# Finally, I got lucky...........



## LuvourGSDs (Jan 14, 2007)

I have e-mailed people about items on CL & everytime it sells on me !







Mainly I find things out of our area & seems they sell it to the first one that will run right there to get even though I say, I will take it & try to set up a day to go get. They never wait.









Anyway, got real lucky here b/c these items were the case again, 1 hr. away from us , but , instead of e-mails this time, I picked up the phone & called since a # was given. There were no pics & I wanted to see pics before making the drive. Turns out I knew the person........
















So I got real lucky & picked up 2 items I didn't own !

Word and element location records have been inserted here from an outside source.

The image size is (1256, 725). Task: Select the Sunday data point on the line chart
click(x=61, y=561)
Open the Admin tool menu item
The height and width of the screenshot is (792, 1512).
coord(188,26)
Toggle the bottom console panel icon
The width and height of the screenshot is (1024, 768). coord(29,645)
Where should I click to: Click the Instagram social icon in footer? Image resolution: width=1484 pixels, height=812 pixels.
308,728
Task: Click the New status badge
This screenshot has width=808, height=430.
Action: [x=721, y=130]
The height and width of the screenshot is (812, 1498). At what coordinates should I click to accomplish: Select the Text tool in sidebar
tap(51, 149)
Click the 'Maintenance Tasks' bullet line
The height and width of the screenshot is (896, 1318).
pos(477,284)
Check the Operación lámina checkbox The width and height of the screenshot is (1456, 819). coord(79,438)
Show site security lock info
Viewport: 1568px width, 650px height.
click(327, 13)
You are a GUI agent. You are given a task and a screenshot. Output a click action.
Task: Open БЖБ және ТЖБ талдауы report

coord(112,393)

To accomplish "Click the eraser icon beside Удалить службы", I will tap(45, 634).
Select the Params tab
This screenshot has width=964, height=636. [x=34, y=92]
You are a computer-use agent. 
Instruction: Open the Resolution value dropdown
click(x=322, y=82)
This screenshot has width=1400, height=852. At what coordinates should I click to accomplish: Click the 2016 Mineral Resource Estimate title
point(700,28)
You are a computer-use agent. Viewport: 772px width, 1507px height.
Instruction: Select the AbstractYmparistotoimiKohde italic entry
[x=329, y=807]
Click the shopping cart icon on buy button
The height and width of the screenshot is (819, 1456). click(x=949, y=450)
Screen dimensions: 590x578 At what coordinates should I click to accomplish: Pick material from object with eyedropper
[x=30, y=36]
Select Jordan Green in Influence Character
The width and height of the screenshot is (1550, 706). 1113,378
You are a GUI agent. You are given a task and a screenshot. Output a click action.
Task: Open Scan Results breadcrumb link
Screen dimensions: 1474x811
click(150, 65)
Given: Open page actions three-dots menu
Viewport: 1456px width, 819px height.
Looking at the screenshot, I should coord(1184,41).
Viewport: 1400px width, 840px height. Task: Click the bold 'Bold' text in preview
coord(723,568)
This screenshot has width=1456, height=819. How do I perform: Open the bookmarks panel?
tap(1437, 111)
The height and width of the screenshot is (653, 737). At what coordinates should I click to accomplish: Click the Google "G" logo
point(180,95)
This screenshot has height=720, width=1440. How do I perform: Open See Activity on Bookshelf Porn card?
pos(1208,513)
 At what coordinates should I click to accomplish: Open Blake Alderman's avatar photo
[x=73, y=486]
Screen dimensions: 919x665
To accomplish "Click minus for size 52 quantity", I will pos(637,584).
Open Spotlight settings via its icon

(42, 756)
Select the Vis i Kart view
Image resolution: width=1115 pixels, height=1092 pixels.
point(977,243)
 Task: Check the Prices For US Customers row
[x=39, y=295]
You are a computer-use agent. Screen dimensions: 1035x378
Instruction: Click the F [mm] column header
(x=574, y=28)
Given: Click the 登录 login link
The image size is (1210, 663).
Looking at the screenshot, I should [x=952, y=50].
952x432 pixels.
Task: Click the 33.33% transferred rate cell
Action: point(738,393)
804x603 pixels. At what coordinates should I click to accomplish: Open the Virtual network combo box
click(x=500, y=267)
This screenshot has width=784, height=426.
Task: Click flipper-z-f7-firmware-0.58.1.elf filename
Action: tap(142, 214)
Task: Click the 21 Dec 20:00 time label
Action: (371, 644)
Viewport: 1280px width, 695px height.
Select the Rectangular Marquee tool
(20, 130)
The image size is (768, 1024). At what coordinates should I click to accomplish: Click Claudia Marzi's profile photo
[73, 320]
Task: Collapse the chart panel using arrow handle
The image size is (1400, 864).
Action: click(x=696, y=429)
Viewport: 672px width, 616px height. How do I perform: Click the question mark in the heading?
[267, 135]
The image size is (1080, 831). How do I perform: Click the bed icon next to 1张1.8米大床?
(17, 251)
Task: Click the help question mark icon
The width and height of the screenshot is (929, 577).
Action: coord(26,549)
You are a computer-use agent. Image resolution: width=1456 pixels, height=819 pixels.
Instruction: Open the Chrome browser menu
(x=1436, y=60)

Wanted to share since I'm so happy. Only agility people will understand...............LOL




































The *Storm* test.................LOL


----------



## Riley's Mom (Jun 7, 2007)

It's not just agility people that would understand, I do and wish I were as lucky as you! Those look like great new "toys!"


----------



## AmandaK (Apr 2, 2009)

That's awesome. There is never agility equipment for sale on CL here









Congrats on your awesome find.


----------



## Aster (May 17, 2008)

nice find!


----------



## I_LOVE_MY_MIKKO (Oct 4, 2006)

that's awesome! what category was it listed under on craigslist? i'm going to keep an eye out on my local CL


edit: i did a quick search and found a free a-frame! just waiting on the reply to see if it's still available. 

great idea to search on CL- thanks!


----------



## MaggieRoseLee (Aug 17, 2001)

SCORE!!!

A 'real' agility tunnel and a tire! I still don't own a REAL agility tunnel!!!!!!!


----------



## LuvourGSDs (Jan 14, 2007)

Under PETS is where I search.

Yes, a nice tunnel. It's 20' & real happy with it. I don't think I went wrong with $180 for both.


----------



## andreddi (Feb 19, 2009)

sweet!! and a 20 footer to boot....


----------